Task instructions> Swap "GUI agent" for "screen agent" everywhere it occurs in the material below, and return the material with everything else left as it is.

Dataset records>

::::::::::

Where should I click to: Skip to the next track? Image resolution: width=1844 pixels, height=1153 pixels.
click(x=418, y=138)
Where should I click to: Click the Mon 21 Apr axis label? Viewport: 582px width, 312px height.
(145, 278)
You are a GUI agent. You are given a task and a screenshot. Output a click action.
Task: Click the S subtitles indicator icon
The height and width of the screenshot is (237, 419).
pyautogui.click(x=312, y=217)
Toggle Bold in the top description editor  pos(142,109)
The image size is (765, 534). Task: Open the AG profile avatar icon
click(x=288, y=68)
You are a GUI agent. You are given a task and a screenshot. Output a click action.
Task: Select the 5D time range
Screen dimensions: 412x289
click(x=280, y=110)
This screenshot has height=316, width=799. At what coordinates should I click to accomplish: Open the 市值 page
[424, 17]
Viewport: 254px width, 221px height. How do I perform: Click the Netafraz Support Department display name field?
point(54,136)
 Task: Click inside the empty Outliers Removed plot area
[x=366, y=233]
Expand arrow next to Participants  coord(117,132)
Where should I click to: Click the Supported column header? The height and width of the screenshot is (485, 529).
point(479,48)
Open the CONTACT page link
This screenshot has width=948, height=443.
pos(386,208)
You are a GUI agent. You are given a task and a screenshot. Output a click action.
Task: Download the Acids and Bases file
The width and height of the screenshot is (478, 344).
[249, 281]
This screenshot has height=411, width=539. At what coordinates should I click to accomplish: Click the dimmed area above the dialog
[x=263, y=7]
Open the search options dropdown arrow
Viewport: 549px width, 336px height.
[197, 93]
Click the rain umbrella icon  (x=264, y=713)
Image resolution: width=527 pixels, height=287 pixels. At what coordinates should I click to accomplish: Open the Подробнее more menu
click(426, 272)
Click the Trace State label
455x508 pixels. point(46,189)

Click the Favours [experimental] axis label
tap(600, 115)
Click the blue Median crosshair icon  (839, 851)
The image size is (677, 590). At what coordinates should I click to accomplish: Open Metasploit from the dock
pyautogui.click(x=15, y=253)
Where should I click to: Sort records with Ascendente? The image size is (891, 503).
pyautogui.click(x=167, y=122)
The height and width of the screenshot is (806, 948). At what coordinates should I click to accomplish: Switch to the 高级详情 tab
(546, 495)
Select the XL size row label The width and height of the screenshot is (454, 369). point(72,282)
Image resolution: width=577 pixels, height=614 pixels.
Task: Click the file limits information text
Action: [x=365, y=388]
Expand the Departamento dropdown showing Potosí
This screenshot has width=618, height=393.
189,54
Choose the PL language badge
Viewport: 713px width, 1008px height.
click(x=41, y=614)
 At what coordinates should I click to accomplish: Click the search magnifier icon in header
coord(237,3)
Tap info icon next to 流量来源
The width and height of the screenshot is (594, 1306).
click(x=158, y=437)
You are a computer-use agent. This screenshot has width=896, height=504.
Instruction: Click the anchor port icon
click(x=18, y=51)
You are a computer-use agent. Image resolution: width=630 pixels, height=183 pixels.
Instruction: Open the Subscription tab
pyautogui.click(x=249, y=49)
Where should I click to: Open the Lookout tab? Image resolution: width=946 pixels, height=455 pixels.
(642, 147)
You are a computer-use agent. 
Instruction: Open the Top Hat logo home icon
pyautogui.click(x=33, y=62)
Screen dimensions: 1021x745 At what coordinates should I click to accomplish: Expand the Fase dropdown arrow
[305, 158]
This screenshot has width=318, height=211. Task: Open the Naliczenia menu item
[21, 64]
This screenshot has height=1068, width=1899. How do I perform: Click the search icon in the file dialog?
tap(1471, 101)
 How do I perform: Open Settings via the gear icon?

::::::::::

Answer for the task>
Where should I click to: Skip to the next track? Image resolution: width=1844 pixels, height=1153 pixels.
click(x=418, y=138)
Where should I click to: Click the Mon 21 Apr axis label? Viewport: 582px width, 312px height.
(145, 278)
You are a screen agent. You are given a task and a screenshot. Output a click action.
Task: Click the S subtitles indicator icon
The height and width of the screenshot is (237, 419).
pyautogui.click(x=312, y=217)
Toggle Bold in the top description editor  pos(142,109)
The image size is (765, 534). Task: Open the AG profile avatar icon
click(x=288, y=68)
You are a screen agent. You are given a task and a screenshot. Output a click action.
Task: Select the 5D time range
Screen dimensions: 412x289
click(x=280, y=110)
This screenshot has height=316, width=799. At what coordinates should I click to accomplish: Open the 市值 page
[424, 17]
Viewport: 254px width, 221px height. How do I perform: Click the Netafraz Support Department display name field?
point(54,136)
 Task: Click inside the empty Outliers Removed plot area
[x=366, y=233]
Expand arrow next to Participants  coord(117,132)
Where should I click to: Click the Supported column header? The height and width of the screenshot is (485, 529).
point(479,48)
Open the CONTACT page link
This screenshot has width=948, height=443.
pos(386,208)
You are a screen agent. You are given a task and a screenshot. Output a click action.
Task: Download the Acids and Bases file
The width and height of the screenshot is (478, 344).
[249, 281]
This screenshot has height=411, width=539. At what coordinates should I click to accomplish: Click the dimmed area above the dialog
[x=263, y=7]
Open the search options dropdown arrow
Viewport: 549px width, 336px height.
[197, 93]
Click the rain umbrella icon  (x=264, y=713)
Image resolution: width=527 pixels, height=287 pixels. At what coordinates should I click to accomplish: Open the Подробнее more menu
click(426, 272)
Click the Trace State label
455x508 pixels. point(46,189)

Click the Favours [experimental] axis label
tap(600, 115)
Click the blue Median crosshair icon  (839, 851)
The image size is (677, 590). At what coordinates should I click to accomplish: Open Metasploit from the dock
pyautogui.click(x=15, y=253)
Where should I click to: Sort records with Ascendente? The image size is (891, 503).
pyautogui.click(x=167, y=122)
The height and width of the screenshot is (806, 948). At what coordinates should I click to accomplish: Switch to the 高级详情 tab
(546, 495)
Select the XL size row label The width and height of the screenshot is (454, 369). point(72,282)
Image resolution: width=577 pixels, height=614 pixels.
Task: Click the file limits information text
Action: [x=365, y=388]
Expand the Departamento dropdown showing Potosí
This screenshot has width=618, height=393.
189,54
Choose the PL language badge
Viewport: 713px width, 1008px height.
click(x=41, y=614)
 At what coordinates should I click to accomplish: Click the search magnifier icon in header
coord(237,3)
Tap info icon next to 流量来源
The width and height of the screenshot is (594, 1306).
click(x=158, y=437)
You are a computer-use agent. This screenshot has width=896, height=504.
Instruction: Click the anchor port icon
click(x=18, y=51)
You are a computer-use agent. Image resolution: width=630 pixels, height=183 pixels.
Instruction: Open the Subscription tab
pyautogui.click(x=249, y=49)
Where should I click to: Open the Lookout tab? Image resolution: width=946 pixels, height=455 pixels.
(642, 147)
You are a computer-use agent. 
Instruction: Open the Top Hat logo home icon
pyautogui.click(x=33, y=62)
Screen dimensions: 1021x745 At what coordinates should I click to accomplish: Expand the Fase dropdown arrow
[305, 158]
This screenshot has width=318, height=211. Task: Open the Naliczenia menu item
[21, 64]
This screenshot has height=1068, width=1899. How do I perform: Click the search icon in the file dialog?
tap(1471, 101)
 How do I perform: Open Settings via the gear icon?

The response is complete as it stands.